= Ron Tanner =

American writer (born 1953)

Ron Tanner (born December 5, 1953, San Diego, California) is writer of fiction and nonfiction and Professor Emeritus of Writing at Loyola University Maryland.

==Life==
Tanner grew up in North Carolina but also lived in New Jersey and the Marshall Islands. In his twenties he was a professional musician, playing drums in California. He earned a Master of Fine Arts from the Iowa Writers’ Workshop in 1986, where he was recruited to participate in the influential “20 Under 30” anthology, which included Ann Patchett, Lorrie Moore, and David Leavitt. Tanner won a post-graduate James Michener fellowship from the Copernicus Society, then went on to earn a Ph.D. in American Literature from the University of Wisconsin–Milwaukee in 1989, where he was one of four University Fellows.

Tanner joined the writing faculty of Loyola University-Maryland in 1991 and served as writing department chair for four terms. From 2005-10, Tanner served as a board member and a two-term president of the Association of Writers & Writing Programs.
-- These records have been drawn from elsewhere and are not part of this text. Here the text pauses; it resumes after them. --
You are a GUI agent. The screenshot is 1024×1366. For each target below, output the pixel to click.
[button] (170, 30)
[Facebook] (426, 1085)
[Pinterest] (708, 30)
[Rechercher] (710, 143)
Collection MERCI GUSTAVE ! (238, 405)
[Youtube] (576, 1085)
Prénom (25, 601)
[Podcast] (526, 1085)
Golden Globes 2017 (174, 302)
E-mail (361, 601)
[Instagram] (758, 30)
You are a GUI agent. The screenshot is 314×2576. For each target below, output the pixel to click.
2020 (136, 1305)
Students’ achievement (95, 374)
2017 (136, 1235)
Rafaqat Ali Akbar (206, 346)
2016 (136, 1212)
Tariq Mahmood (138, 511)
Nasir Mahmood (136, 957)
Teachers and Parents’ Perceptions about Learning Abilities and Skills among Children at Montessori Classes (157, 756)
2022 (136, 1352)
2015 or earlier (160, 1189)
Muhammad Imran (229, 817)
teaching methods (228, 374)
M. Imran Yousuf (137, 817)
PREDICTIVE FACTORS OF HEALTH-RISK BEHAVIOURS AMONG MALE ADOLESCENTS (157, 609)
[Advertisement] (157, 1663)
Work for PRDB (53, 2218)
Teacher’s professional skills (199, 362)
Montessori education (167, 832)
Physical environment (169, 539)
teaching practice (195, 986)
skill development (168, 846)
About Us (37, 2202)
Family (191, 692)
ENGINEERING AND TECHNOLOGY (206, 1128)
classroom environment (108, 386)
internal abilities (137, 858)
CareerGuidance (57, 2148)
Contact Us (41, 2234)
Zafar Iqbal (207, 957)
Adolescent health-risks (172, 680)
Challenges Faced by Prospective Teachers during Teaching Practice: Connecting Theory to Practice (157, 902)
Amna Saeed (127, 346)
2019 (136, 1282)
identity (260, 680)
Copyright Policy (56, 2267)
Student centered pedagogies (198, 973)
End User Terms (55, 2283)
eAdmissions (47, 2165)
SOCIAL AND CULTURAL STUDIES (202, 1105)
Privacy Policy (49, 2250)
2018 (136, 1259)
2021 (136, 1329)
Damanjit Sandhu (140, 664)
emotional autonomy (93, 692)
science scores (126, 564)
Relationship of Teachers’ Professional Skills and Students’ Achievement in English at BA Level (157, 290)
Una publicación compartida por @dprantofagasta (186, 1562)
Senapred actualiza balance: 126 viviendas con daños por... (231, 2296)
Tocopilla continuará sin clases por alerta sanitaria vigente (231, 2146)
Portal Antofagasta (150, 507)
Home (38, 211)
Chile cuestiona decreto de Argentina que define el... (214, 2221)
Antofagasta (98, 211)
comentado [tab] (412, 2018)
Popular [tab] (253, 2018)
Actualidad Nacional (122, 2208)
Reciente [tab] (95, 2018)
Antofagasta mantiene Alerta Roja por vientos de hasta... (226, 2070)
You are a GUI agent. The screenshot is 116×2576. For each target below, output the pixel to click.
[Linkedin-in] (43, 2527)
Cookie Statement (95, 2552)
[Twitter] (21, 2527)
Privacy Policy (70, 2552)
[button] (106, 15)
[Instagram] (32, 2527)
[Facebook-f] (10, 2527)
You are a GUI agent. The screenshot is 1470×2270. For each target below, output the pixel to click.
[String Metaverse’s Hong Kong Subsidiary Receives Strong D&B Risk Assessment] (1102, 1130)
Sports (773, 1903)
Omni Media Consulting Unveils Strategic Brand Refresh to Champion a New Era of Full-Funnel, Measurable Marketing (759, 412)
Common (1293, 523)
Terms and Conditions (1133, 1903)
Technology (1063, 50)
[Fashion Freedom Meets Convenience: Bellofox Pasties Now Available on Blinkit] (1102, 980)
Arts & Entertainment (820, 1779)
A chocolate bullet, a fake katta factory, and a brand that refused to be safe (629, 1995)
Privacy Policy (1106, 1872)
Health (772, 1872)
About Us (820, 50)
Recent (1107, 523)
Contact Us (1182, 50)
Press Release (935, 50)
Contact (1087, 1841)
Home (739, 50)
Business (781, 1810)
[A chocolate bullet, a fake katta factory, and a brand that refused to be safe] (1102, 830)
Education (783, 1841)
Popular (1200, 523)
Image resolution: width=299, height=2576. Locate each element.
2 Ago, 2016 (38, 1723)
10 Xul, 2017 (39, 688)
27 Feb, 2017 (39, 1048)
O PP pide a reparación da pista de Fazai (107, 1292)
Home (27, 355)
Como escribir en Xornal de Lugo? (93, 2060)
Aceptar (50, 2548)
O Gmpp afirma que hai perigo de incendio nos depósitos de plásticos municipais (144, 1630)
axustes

Currently, he is Professor Emeritus of Writing at Loyola University-Maryland and lives on an historic farm, where he directs Good Contrivance Farm Writers Retreat, a 501 C-3 nonprofit.

==Writing==
Tanner’s books are the short stories collections Far West (2022) and A Bed of Nails (2003); the novel Missile Paradise (2016); the memoir From Animal House to Our House: A Love Story (2012); a novel, Kiss Me, Stranger (2011); and a chapbook, Wheels (2009). His stories and essays have appeared in The Iowa Review, The Massachusetts Review, Literary Review, Story Quarterly, West Branch, and many others. Tanner has served as contributing editor to Defunct magazine, West Branch, and the Pushcart Press.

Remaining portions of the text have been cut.